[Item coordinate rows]
○ ○ ○
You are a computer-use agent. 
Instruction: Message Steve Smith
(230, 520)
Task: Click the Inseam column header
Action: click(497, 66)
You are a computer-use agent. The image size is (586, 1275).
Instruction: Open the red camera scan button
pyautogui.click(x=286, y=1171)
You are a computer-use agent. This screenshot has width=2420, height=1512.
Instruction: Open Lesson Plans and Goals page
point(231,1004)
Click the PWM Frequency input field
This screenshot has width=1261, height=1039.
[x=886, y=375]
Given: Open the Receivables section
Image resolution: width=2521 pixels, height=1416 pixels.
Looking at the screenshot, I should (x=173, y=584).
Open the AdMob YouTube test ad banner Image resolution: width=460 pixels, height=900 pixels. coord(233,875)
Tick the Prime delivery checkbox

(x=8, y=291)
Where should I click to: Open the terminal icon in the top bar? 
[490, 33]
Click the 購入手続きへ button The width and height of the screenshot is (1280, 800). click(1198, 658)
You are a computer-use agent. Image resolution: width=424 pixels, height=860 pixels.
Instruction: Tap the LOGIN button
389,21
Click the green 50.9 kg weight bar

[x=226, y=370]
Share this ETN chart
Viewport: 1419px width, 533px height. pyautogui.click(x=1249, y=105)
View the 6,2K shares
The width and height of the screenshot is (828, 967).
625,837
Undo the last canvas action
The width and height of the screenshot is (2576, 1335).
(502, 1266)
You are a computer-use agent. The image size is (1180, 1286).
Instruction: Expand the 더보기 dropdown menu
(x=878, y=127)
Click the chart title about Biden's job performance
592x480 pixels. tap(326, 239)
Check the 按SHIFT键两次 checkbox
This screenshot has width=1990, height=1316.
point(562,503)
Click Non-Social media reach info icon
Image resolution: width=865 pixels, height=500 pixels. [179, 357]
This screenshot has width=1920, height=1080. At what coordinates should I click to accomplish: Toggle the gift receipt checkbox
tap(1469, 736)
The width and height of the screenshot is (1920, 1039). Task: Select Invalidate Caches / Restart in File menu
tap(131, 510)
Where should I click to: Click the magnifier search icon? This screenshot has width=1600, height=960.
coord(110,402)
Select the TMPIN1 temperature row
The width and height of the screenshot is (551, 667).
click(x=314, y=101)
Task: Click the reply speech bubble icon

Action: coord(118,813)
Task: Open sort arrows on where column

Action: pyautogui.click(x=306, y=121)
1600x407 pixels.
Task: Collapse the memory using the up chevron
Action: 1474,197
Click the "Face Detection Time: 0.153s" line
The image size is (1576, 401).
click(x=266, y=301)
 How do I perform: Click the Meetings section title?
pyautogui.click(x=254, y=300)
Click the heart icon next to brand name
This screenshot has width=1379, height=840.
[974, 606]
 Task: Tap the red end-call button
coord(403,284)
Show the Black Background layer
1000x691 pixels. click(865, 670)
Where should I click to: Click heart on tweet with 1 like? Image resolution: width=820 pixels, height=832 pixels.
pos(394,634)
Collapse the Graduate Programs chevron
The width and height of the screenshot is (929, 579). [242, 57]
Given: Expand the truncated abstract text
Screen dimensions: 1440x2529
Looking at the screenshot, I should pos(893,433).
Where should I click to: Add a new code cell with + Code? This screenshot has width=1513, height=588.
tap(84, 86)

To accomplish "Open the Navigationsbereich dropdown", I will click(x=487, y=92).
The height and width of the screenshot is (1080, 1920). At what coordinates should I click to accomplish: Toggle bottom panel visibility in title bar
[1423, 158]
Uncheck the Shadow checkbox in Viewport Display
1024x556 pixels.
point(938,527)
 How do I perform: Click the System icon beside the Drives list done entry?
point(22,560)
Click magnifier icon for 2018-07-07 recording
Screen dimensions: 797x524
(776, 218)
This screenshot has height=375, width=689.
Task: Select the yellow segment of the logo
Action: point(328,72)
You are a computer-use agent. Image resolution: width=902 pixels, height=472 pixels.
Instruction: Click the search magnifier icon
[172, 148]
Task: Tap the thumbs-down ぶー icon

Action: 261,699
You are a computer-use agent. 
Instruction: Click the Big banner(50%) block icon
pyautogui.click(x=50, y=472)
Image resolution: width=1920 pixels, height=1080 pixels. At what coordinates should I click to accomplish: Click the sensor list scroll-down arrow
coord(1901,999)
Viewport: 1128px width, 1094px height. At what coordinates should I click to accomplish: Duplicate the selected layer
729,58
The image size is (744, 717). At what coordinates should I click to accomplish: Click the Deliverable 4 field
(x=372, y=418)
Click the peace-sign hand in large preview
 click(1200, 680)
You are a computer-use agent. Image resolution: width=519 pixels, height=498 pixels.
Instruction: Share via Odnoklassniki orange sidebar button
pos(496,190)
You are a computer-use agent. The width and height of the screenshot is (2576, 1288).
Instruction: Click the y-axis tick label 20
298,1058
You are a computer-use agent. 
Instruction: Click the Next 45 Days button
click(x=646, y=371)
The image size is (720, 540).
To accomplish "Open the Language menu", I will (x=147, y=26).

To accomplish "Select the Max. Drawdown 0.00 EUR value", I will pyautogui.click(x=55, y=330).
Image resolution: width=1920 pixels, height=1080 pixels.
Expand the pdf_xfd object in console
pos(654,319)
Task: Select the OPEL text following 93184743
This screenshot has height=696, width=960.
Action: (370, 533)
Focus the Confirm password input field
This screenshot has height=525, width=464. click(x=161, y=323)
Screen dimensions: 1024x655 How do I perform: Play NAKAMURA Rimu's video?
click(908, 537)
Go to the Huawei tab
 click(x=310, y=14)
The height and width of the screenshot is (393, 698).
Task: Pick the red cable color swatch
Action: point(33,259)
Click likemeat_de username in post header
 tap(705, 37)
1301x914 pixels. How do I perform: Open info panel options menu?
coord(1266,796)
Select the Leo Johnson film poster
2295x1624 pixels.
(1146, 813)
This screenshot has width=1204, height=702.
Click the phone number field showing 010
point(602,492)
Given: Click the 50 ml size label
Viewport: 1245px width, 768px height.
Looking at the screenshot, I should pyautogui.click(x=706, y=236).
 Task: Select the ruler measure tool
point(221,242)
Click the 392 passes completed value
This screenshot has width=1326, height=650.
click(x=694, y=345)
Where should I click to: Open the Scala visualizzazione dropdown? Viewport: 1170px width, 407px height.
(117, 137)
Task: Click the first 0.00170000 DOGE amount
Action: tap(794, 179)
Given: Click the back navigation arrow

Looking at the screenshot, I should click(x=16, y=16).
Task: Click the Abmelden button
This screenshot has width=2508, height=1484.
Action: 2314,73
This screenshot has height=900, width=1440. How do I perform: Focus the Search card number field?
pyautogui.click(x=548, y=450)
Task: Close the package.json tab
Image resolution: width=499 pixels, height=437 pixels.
○ ○ ○
TASK DIRECTIONS: Please replace "gift receipt" with "loyalty card" in the rows that begin at the line containing "Click the chart" and stop after the line containing "tap(131, 510)", and give those lines again with nothing else changed.

CORRECT ANSWER:
Click the chart title about Biden's job performance
592x480 pixels. tap(326, 239)
Check the 按SHIFT键两次 checkbox
This screenshot has width=1990, height=1316.
point(562,503)
Click Non-Social media reach info icon
Image resolution: width=865 pixels, height=500 pixels. [179, 357]
This screenshot has width=1920, height=1080. At what coordinates should I click to accomplish: Toggle the loyalty card checkbox
tap(1469, 736)
The width and height of the screenshot is (1920, 1039). Task: Select Invalidate Caches / Restart in File menu
tap(131, 510)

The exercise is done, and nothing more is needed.